The situation today is much different. While the ratio of government debt to GDP is much lower today compared to the post-war period, ownership of that debt is wildly skewed in favor of the wealthy and of foreigners, thanks to the upward-redistribution of wealth commencing with Reagan and the accumulation of vast surpluses by foreigners with deliberately undervalued currencies. The average American household has scant savings (and even scanter government bonds) and a much larger debt load thanks to the ubiquity of mortgages and credit cards.
Consequently, the post-war dynamic of a consumer-driven economic boom does not exist in the U.S. presently. With over-leveraged households intent on trimming spending, increasing savings and paying down debt, domestic consumer spending cannot be counted on as the engine of economic growth. Consumer spending by the wealthy — even with their tendency toward conspicuous consumption — isn’t enough to drive the economy. The absence of robust consumer demand dampens the need for business investment to serve domestic needs, so we can’t look to domestic business investment as an economic driver. The wealthy, who hold the bulk of government debt not owned by foreigners have little alternative (in the absence of a vigorous business investment sector) but to leave their savings idle in government obligations earning less than 1 percent on the short end of the yield curve, and around 4%-4.5% at the long end. From a strictly domestic standpoint, therefore, we lack the broad-based distribution of savings we had after WW II, needed to gin up the economy with robust domestic consumer spending fueling vigorous business investment and employment growth.
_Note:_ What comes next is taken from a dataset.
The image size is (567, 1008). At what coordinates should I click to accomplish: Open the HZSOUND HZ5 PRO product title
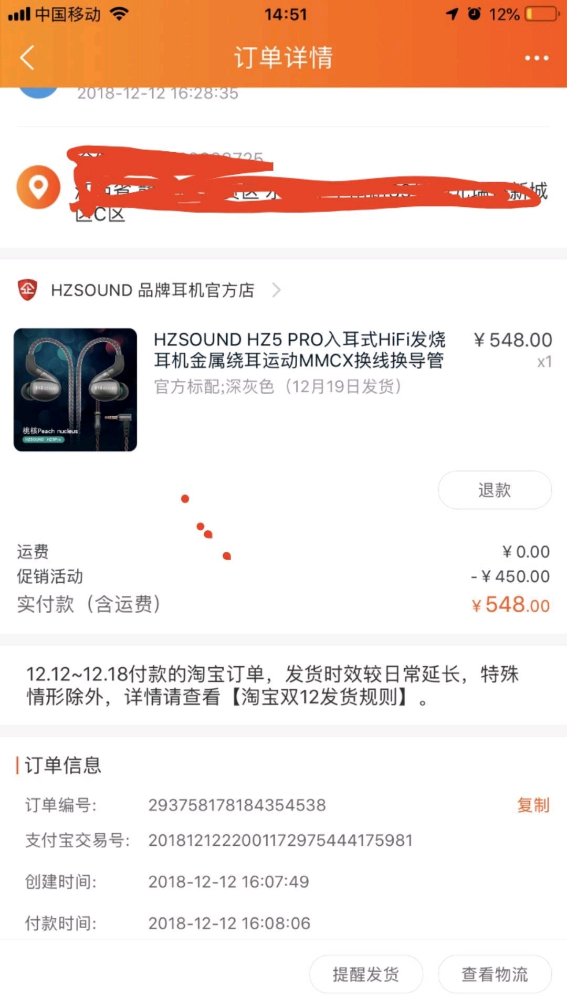(299, 350)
Accordingly, expectations of lowering government debt as a percentage of GDP through robust domestically driven growth, as in the post-war period, are misguided.
The best hope for a sustained, robust economic recovery lies with foreigners, who are the modern-day equivalent of post-war American households in that they hold vast amounts of savings in the form of U.S. government (and corporate) debt and have pent-up demand for American exports. All foreigners need to unleash a spending spree on American exports is the inducement of lower prices to be achieved by further devaluation of the dollar. Such devaluation can be expected to occur over time through the interaction of supply and demand in the marketplace. The vast supply of dollars in the hands of foreigners, combined with their need to repatriate chunks of their surpluses to sustain their own economies, should bring about a resumption of the dollar devaluation commenced in 2002, once international investors stop taking refuge in the dollar as a ‘safe haven.’ The obvious sticking point in the process is China, which has pegged its currency to the dollar since mid-2008 in hopes of sustaining their export sector. However, there are rumblings of a sea change in China’s foreign exchange policy, which should break the logjam, helping the U.S. export sector to become the driving force for the U.S. economy.
Unless or until that happens, the growing accumulation of debt by the U.S. government poses a serious risk of runaway inflation, if the debt is monetized, or depression/deflation if it is not. Even with a robust U.S. export sector, there is no guarantee that we will avoid these risks if the government continues to overspend and under-tax.